O PL determina que, “tendo sido comprovado através do exame o uso de drogas lícitas ou ilícitas, deverá a gestante ser encaminhada para avaliação psicológica visando identificar se a mesma se encontra em situação de risco psíquico”. Contudo, não há recomendação sobre tratamento.
Embora a iniciativa vise a saúde dos bebês, a principal polêmica, segundo especialistas, é a obrigatoriedade do exame.
Flávia destaca a diferença entre um Estado onde há condições para mulheres e filhos terem um desenvolvimento saudável e um que regula a capacidade reprodutiva das mulheres, de forma a retirar sua autonomia. “Historicamente, essa regulação é dirigida à população pobre e não branca”, completa a especialista, que também é professora de ciência política na Universidade de Brasília (UnB),
A crítica é semelhante à feita pelo obstetra Gutemberg Fialho, presidente do Sindicato dos Médicos do DF (SindMédico). Embora acredite que o projeto de lei possa trazer benefícios à saúde de bebês, ele diz que a obrigatoriedade do exame toxicológico é ilegal. “O GDF pode ficar obrigado a oferecer o procedimento, mas não se pode impô-lo à paciente. Quanto mais exames que ajudem a identificar doenças ou substâncias que prejudiquem os bebês, melhor.”

— Enunciado da tarefa —
Dê continuidade ao trecho fornecido, sobre o projeto de lei que obriga gestantes a fazer exame toxicológico, a partir da última frase apresentada.

— Bloco de dados —
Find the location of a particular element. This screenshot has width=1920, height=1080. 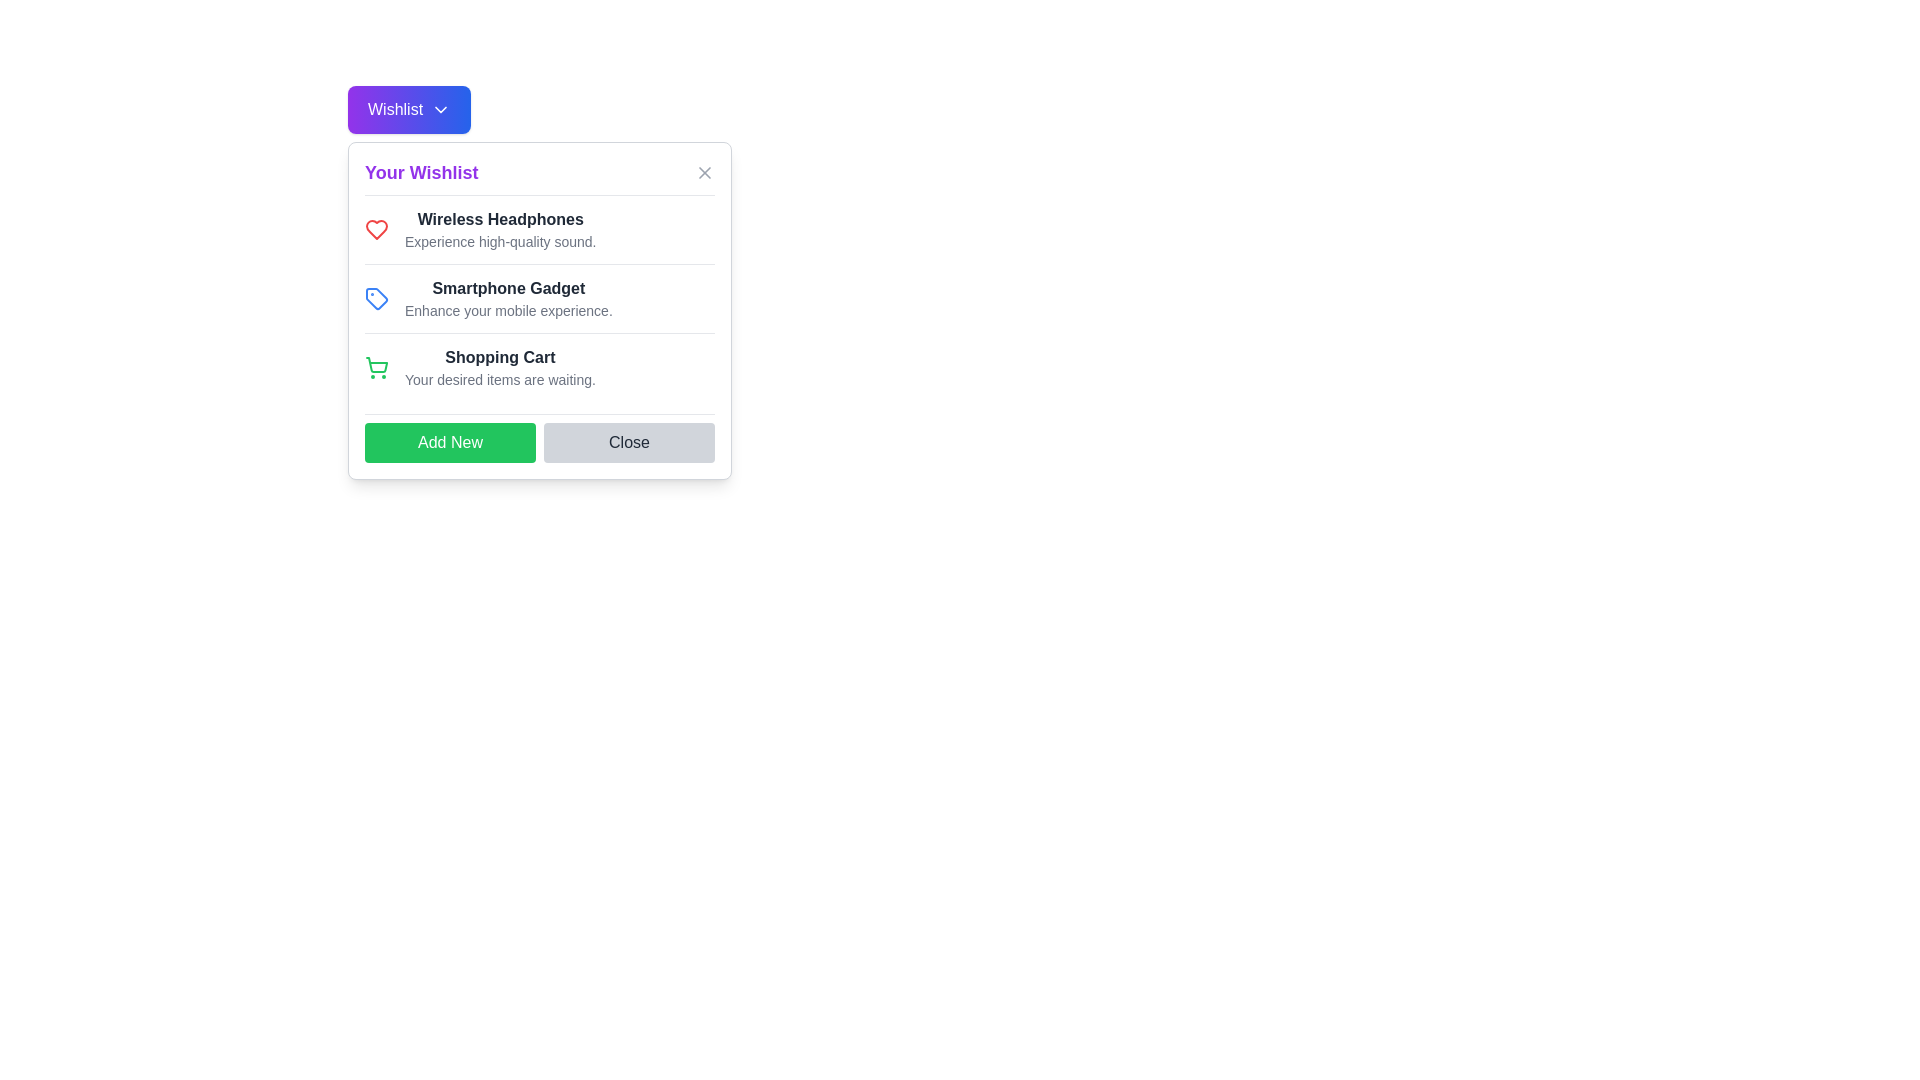

text label 'Smartphone Gadget' which is prominently displayed as the first line in the 'Your Wishlist' section is located at coordinates (508, 289).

— Resposta esperada —
OAB-DF também contesta
Na avaliação da Seção do DF da Ordem dos Advogados do Brasil (OAB-DF), o PL é ilegal. A vice-presidente da entidade, Daniela Teixeira, acredita que ao ser analisada pela Justiça, o projeto de lei será considerado inconstitucional pelo fato de obrigar a mulher a realizar o exame. “Ninguém é obrigado a criar prova contra si. A mulher pode optar em fazer ou não todos os outros exames, então, o Estado não pode eleger um específico como compulsório”, ressalta.
Daniela diz, ainda, que em uma unidade da Federação na qual faltam insumos básicos, como reagentes para exames, os parlamentares “estão preocupados em fazer uma lei que não terá efeito algum”.
Deputados admitem rever proposta
Em 14 de novembro, o projeto de lei foi aprovado na CCJ pelos três membros presentes: o presidente da comissão, Reginaldo Veras (PDT), Professor Israel Batista (PV) e Robério Negreiros, suplente no colegiado, no lugar da deputada Celina Leão (PPS), relatora da proposta. Embora todos tenham votado favoravelmente ao texto, agora falam em atenuar a matéria.
Veras, por exemplo, disse que apresentará um substitutivo por não concordar com alguns pontos. “Projetos dessa natureza podem ser perigosos. Alguém pode, por exemplo, entrar com ação na Justiça para tomar o bebê da mãe, alegando que ela é viciada e não tem condição de cuidar do filho. Toda gestante já está naturalmente em risco, e isso pode fragilizar ainda mais a saúde da mãe”, argumentou.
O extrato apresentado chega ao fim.